If your connection is aborted immediately see if "mysqld: all" or similar is in /etc/hosts.allow and read hosts_access(5).

Sigh... I added mysqld: 127.0.0.1 to hosts.allow and it all came good. The mail.log started complaining about the SQL syntax, which was really good news at the time, that was something I could fix!

Dipps, thank you for your post.

As far as I'm aware of, it makes sense to have a rule in /etc/hosts.allow when there is a rule in /etc/hosts.deny which blocks everything (ie: "all: all") or part of it ("mysql: all"). For the beginner, the explanation: first rule denies everything, in which case we need a rule in /etc/hosts.allow to allow mysql, the second blocks mysql from the public IP, in which case wee need a rule in /etc/hosts.allow to override this for the specific part we need mysql access (local - 127.0.0.1, or public_ip).

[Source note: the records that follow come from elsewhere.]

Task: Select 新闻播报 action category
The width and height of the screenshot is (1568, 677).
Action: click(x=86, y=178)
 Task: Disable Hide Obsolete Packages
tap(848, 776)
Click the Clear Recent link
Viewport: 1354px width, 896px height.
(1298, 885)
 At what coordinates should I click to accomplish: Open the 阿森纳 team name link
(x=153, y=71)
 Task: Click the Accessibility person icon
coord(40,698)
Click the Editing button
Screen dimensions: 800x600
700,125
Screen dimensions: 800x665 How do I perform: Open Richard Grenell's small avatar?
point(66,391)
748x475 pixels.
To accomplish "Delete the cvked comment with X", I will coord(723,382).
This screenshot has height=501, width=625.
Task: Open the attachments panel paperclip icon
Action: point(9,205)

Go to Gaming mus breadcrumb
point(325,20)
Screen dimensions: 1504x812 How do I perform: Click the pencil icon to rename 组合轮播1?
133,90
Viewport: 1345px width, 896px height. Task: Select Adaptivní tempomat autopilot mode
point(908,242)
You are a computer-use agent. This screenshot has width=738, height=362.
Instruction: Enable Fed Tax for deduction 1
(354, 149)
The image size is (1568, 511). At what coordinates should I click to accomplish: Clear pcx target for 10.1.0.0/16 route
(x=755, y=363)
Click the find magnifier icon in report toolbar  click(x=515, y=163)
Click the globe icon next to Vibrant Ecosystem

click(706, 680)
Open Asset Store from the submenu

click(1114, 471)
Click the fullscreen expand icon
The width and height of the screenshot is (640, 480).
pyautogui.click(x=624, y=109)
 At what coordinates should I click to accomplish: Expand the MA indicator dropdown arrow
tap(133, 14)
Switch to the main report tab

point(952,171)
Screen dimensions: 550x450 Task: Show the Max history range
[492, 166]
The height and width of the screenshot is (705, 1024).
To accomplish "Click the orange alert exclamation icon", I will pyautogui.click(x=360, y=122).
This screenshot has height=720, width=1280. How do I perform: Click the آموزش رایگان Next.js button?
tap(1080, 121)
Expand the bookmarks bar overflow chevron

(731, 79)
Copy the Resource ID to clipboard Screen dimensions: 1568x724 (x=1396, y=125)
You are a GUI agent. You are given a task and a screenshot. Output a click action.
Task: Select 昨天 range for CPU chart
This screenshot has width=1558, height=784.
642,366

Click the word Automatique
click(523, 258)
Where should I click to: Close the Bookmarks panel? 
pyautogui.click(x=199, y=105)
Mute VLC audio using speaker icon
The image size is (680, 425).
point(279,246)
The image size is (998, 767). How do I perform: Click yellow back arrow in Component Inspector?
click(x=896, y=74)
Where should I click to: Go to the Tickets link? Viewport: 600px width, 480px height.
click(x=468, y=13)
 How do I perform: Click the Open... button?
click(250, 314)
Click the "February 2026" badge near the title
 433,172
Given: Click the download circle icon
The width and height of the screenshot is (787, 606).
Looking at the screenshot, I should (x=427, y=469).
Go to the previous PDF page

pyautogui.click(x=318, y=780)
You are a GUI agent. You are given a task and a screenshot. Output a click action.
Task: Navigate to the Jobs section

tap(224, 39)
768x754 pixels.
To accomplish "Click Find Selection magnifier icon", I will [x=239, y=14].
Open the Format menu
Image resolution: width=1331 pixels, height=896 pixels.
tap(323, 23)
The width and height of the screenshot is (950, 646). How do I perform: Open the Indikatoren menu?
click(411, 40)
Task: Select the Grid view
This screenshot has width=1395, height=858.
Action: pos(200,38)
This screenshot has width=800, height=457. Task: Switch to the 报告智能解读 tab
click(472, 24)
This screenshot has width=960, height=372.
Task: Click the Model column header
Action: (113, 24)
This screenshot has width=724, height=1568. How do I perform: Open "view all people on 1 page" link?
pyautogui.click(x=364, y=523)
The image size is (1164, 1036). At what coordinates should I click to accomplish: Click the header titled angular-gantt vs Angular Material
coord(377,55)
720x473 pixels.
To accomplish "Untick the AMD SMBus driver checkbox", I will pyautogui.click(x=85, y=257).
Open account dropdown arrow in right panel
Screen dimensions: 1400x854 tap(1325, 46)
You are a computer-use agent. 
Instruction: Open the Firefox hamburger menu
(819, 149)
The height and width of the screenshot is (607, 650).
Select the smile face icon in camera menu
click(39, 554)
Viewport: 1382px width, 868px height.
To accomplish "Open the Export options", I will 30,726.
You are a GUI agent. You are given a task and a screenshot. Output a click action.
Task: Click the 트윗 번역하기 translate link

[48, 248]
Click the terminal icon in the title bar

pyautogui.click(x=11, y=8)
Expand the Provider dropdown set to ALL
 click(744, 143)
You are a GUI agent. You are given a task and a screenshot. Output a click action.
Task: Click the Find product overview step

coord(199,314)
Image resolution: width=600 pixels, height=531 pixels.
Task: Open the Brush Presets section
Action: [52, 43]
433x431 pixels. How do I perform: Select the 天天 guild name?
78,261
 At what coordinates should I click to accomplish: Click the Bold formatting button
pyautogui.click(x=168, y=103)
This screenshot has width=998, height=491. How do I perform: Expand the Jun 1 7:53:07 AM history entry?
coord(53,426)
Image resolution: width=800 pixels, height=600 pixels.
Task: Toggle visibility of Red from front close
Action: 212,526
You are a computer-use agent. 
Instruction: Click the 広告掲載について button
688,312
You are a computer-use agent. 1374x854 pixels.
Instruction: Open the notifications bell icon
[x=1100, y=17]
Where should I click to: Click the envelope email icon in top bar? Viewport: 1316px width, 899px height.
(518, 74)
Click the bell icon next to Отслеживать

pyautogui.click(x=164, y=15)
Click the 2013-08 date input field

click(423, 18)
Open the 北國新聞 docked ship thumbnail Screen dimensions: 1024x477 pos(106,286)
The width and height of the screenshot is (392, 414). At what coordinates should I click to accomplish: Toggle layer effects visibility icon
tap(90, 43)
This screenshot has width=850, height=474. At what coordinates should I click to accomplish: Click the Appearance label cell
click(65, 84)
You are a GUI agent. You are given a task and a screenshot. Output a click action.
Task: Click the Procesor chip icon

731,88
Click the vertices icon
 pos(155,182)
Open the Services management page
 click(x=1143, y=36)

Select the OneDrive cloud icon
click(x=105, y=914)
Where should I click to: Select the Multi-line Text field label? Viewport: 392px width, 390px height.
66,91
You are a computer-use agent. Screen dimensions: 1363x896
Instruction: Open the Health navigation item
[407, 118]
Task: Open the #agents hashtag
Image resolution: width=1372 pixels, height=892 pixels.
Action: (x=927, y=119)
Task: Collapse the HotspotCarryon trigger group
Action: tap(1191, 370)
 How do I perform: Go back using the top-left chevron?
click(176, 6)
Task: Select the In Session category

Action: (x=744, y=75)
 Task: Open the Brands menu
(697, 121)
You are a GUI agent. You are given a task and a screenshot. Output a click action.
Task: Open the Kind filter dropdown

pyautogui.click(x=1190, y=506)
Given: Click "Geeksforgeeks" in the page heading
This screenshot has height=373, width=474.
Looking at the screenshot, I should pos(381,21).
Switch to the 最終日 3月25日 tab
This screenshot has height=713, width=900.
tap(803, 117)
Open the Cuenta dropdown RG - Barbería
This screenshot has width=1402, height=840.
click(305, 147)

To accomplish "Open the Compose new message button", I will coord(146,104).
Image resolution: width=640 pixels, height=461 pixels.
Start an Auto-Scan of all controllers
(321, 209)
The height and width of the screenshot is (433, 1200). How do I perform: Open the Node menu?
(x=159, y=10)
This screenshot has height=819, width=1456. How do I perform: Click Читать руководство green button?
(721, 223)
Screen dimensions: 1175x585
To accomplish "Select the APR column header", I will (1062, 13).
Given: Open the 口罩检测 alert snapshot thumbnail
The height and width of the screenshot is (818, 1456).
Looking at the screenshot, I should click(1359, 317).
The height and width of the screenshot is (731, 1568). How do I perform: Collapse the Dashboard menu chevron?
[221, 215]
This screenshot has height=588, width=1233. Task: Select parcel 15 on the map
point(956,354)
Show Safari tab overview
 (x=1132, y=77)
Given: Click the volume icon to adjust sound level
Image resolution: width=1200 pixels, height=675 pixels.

I find this link useful for those who need more informations about how hosts.deny/hosts.allow works:
http://linux.about.com/od/commands/l...l5_hostsal.htm.

In short, this is what we need to read from the link above:

Quote:

The access control software consults two files. The search stops at the first match:

* Access will be granted when a (daemon,client) pair matches an entry in the /etc/hosts.allow file.

* Otherwise, access will be denied when a (daemon,client) pair matches an entry in the /etc/hosts.deny file.

* Otherwise, access will be granted.

[reason8]

Issue resolved.

The update added "proxy" to the beginning of the mysql instances.
mysql:/etc/postfix/mysql-virtual_transports.cf

Email started flowing shortly thereafter.

Why was this proxy enabled? What is it's reason?